**TASK OBJECTIVE:** Quote the stretch of the comment thread on philosophy job interview costs below, from "I'm wholly convinced" through "for financial reasons.", word for word.
---------- PROVIDED TEXT ----------
But even if candidates fully bore the costs, it would STILL be cheaper than going to the APA and paying for hotels, food, etc (it's always cost me closer to $1,000 but I'm flying across the country).

Anonymous said...

"HOW MUCH SHOULD IT COST YOU TO GET A JOB IN PHILOSOPHY?"

12 years of your life in education and a fair part of your soul.

Anonymous said...

"Looking for a job is expensive no matter what the profession 1:32. Do you want the departments to buy your interview clothes as well."

But in most other professions, job seekers are not expected to spend money to attend a conference in order to be interviewed. Of course there will be expenses. But this is an unnecessary one. (I should point out here that was raised in, educated in, and an now employed in one state, but had to travel to another state in order to interview for the job I had. My PhD institution and new department were a short drive from one another. But I and the SC that hired me all flew to another state for this idiotic charade.)

"You are all adults looking to get into a professional career. That costs. Both actual dollars as well as opportunity costs."

Right, so explain to me how the actual dollars spent on the APA are a necessary expense. How do other professions manage to avoid yearly conferences to hire employees?
"
"How about you get your degree granting institution to pay for your trip since they are training you and taking advantage of you teaching classes for them."

Many do, or at least put up some of the cost.

"This debate is so freaking irritating."

You are debating? Sounds more like you are spouting off. If this is a debate, please explain why the APA is a necessary expense.

"Nothing is free."

Right, but that's hardly a reason for spending money for no good reason.

Anonymous said...

+1 for 5:13pm

Anonymous said...

I'm wholly convinced that Skype first-round interviews are the way to go (morally speaking). The problem has been convincing my departmental colleagues, none of whom pay a bit of attention to these sorts of online discussions. The central argument in favor of APA interviews during our last discussion of this issue was that APA interviews are much more likely to impress potential job candidates than Skype interviews. Of course I think this gets things entirely the wrong way around, but it's pretty hard to make my case sufficiently convincing. (Pointing to anonymous online comments tends not to carry much weight.)

Ultimately, I think University Administrators will facilitate the push toward Skype interviews for financial reasons.

Anonymous said...

YO SMOKERS!

I am a new philosopher and have another moral question.

I know that it is bad to submit a paper to more than one journal at the same time.

But it is bad to submit a paper to a journal and a conference at the same time? What happens if the conference accepts it for presentation? Must one withdraw it from the journal? Or if the journal accepts it? Drop out of the conference?

Thank you my friends!

Anonymous said...

5:13 writes:

"But in most other professions, job seekers are not expected to spend money to attend a conference in order to be interviewed. "

No, but they are expected to spend money to attend an interview, and that's what's relevant here. In most other professions, if I live in Ohio, but decide to apply for jobs in Florida, London, and Oregon, then the expectation is that I will cover the costs of whichever interviews I am fortunate enough to land. Philosophers are actually in a way fortunate that they can conduct multiple interviews in one place at the APA. That opportunity is rare in other professions.
---------- RECORDED DATA ----------
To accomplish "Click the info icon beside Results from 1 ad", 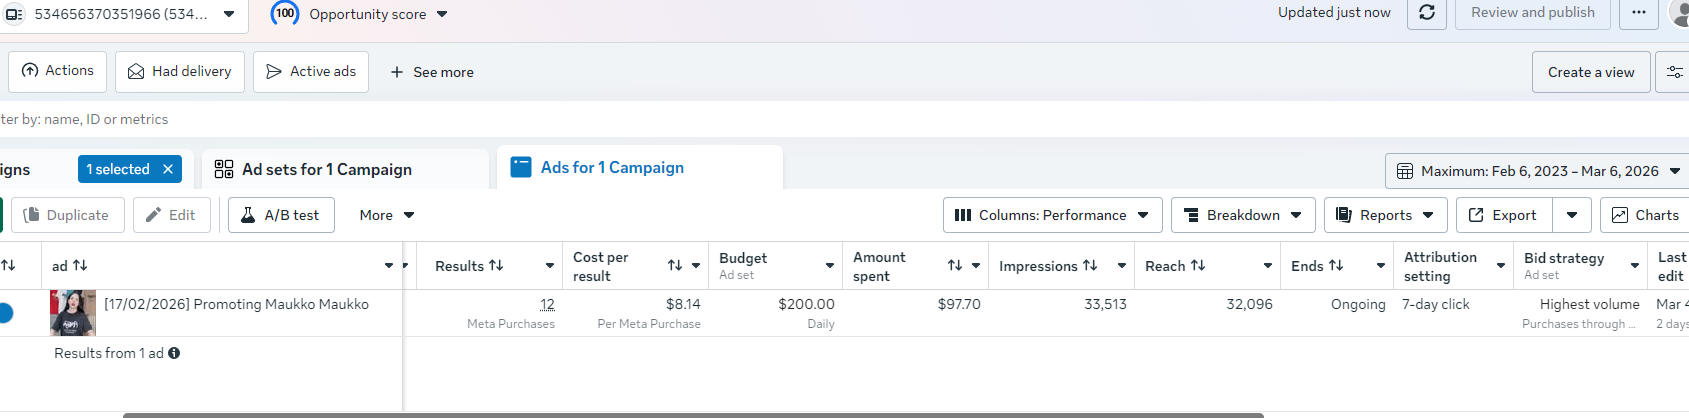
----------
**EXERCISE RESPONSE:**
I'm wholly convinced that Skype first-round interviews are the way to go (morally speaking). The problem has been convincing my departmental colleagues, none of whom pay a bit of attention to these sorts of online discussions. The central argument in favor of APA interviews during our last discussion of this issue was that APA interviews are much more likely to impress potential job candidates than Skype interviews. Of course I think this gets things entirely the wrong way around, but it's pretty hard to make my case sufficiently convincing. (Pointing to anonymous online comments tends not to carry much weight.)

Ultimately, I think University Administrators will facilitate the push toward Skype interviews for financial reasons.